Before running a full evolution, verify:

  • cuco_init --setup has been run (or ~/.cuco/site.yaml exists with correct paths)
  • Seed kernel compiles with your nvcc command
  • Seed kernel runs correctly via mpirun on your target GPUs
  • Seed kernel prints Time: X.XXXX ms (or you've updated TIME_PATTERN)
  • Seed kernel prints Verification: PASS
  • evaluate.py correctly parses timing and writes metrics.json / correct.json
  • EVOLVE-BLOCK markers are placed around mutable regions only
  • Frozen regions (init, main, verification) are outside EVOLVE-BLOCK
  • .env file has valid LLM API credentials
  • nccl_api_docs.py is present and importable

Common Pitfalls

  1. Timing format mismatch: The default evaluate.py regex expects ^Time:\s*([\d.]+)\s*ms. If your kernel prints timing differently (e.g., "Elapsed: 5.23 ms" or "Total Pipeline Time: 3.14 ms"), the evaluator will silently fail to parse it and report score 0. Either add a matching printf to your kernel or update TIME_PATTERN.
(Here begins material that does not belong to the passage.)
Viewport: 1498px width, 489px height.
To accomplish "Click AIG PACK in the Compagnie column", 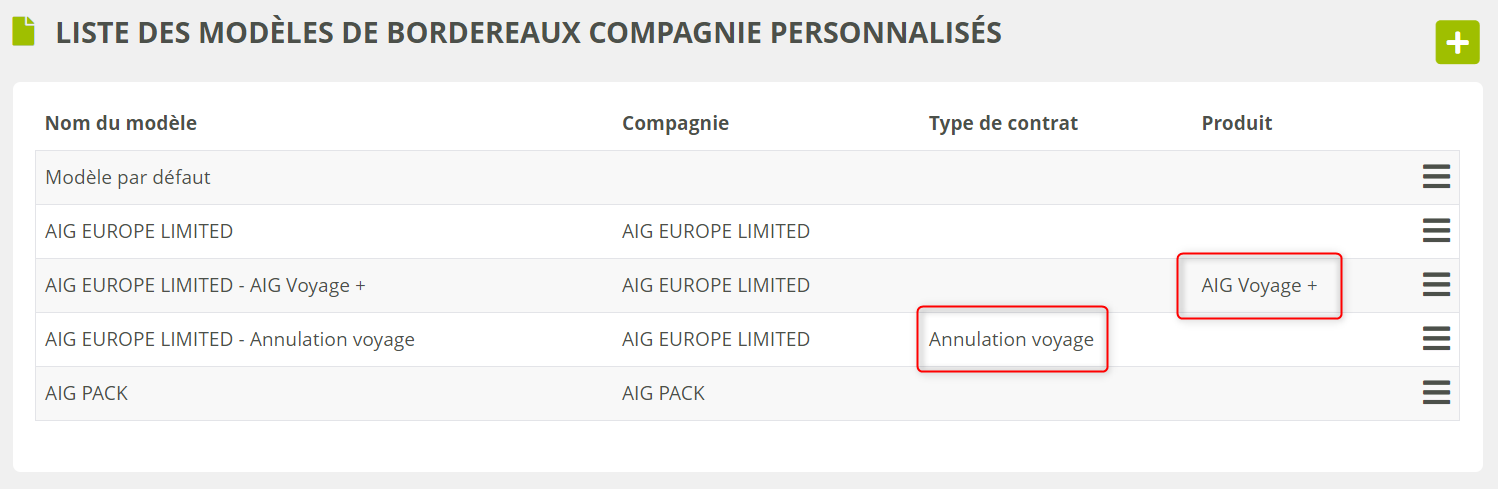I will tap(663, 393).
  2. Missing -rdc=true: Device-side NCCL requires relocatable device code. Without it, linking fails silently or produces wrong results.

  3. Wrong NCCL version: Device-initiated APIs (GIN, LSA) require NCCL >= 2.28.9. Older versions will compile but crash at runtime.

  4. Timing includes warmup: Always include a warmup section before the timed region. The first GIN/NCCL call triggers lazy RDMA initialization (10-50 ms).

  5. EVOLVE-BLOCK too broad: If the entire file is mutable, the LLM may break initialization or verification code. Keep EVOLVE-BLOCKs focused on kernels and pipeline logic.

  6. EVOLVE-BLOCK too narrow: If only a single kernel is mutable, the LLM cannot explore architectural changes (e.g., switching from sequential to pipelined execution).

  7. Network configuration: Inter-node GIN requires correct NCCL_SOCKET_IFNAME, NCCL_IB_HCA, and NCCL_IB_GID_INDEX. Wrong values cause silent hangs.

  8. Static NCCL linking: Device APIs require static linking (libnccl_static.a), not dynamic (-lnccl).

  9. Single-node vs multi-node mismatch: If running on a single node, make sure ~/.cuco/site.yaml has multi_node: false. When using the manual setup (without cuco_init), remove the --hostfile, --map-by node, and InfiniBand flags from _run_binary in evaluate.py.